The core TMG behavior (which is the same on ISA) for handling spoofed packets is well known. Basically, if the IP address belongs to the internal network and it is received on the external interface, it is expected that the packet will be dropped. By definition, the intrusion detection system on TMG will do the following:
Inspects every packet received by a network adapter installed on the Forefront TMG server to determine whether its source IP address is valid for the network adapter at which it arrived. An IP address is considered valid for a specific network adapter if both the following conditions are true:
· The IP address is included in the IP address ranges assigned to the network of the network adapter through which it was received.
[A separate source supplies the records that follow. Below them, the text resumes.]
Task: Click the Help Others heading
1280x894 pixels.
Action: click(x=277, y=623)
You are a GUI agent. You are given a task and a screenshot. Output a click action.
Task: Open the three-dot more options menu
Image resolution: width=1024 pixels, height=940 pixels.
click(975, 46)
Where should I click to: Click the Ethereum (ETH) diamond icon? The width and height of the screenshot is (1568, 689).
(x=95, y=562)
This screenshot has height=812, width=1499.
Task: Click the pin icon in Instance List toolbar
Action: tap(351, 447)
· The routing table indicates that traffic destined to that address can be routed through a network adapter belonging to that network.
If the source IP address of a packet is not considered valid, Forefront TMG drops the packet and generates an event that can trigger an IP Spoofing alert.
Note: if you to the logs for this traffic, you will see that it drops the packet for the following reason: FWX_E_FWE_SPOOFING_PACKET_DROPPED.
When you receive spoofing error, the first action that you should take is to make sure that your network definition is correct. In other words, make sure that the source address (in this case 172.16.0.2) does not belong to your internal network. For this particular example that we are using on this post, TMG didn’t have this range as part of the internal network as shown below:
Notice that we have internal, external and also the 10.80.80.0/24 network, which is the VPN Client network, but 172.16.0.0/16 is not part of the internal network. So, why TMG is blocking the traffic as spoof?
The reason why this happens is because TMG analyzes the source IP of the packet and verify if this network is reachable via external interface (where it was received), if it is not then it interprets this traffic as spoofed. A snip from the lower level TMG tracing shows the following:
ERROR:GetBestRoute2(ip=172.16.0.2) failed 0xc000023c(STATUS_NETWORK_UNREACHABLE) Info:recv packet will be considered spoofed, reason : source address not routable thru recv interface Warning:Dropping packet - FWE_SPOOFING Info:source=172.16.0.2:49177 dest=192.168.0.30:443 protocol=6 action =DROP Info:Filter hook denied the packet Info:Stopping inspection actions! We did not get a permit
This problem was fixed by adding a default gateway on the external network of TMG. If you can’t add (for some network infrastructure reason) a default gateway on the external adapter of TMG, you will need to manually add a route to the network that it is getting dropped as spoofed so TMG knows how to get there.
This post explains a scenario where a missing element on the configuration (default gateway on the external interface) caused legitimate traffic to be denied as spoofed. Keep in mind those rules of thumb while configuring TMG networks so that you can avoid issues of this nature.
Author Yuri Diogenes Sr. Security Support Escalation Engineer Microsoft CSS Forefront Security Edge Team
Technical Reviewers Mohit Kumar Sr. Security Support Escalation Engineer Microsoft CSS Forefront Security Edge Team
Thomas Detzner Escalation Engineer Microsoft CSS Forefront Security Edge Team
Is there a common scenario that will not have default gateway in the external card?
Hi, this doesn't work in my environment. I already have default gateway on my external adapter.
tnx a LOT!
Thanks, does this applies also for internal scenario?
Hi Ori Yosefi,
We are using TMG 2010 with exchange server 2003. Could you please help me to know how can I stop spoofing using TMG
Email flow - External Email -> TMG 2010 -> Message Labs -> Exchange Server 2003
One of the mailbox is keep on receiving NDR from Postmaster stating the email is not delivered for the emails which was not sent by user. while investigating in Message Labs it says the emails are from TMG to Message Labs having from address as internal user and email sent to external invalid email addresses. Not sure how to find the source IP which is relaying those spoofing emails.
How to identify the external source which is sending these kind of emails and how to stop it. Please advice.
I confirm Nik's case
Our TMG has the default gateway address on the external network interface, and the route for external network as well, but this issue is still pops up.
I had a similar issue, just created the new route and designated the gateway on the LAN card and that was it.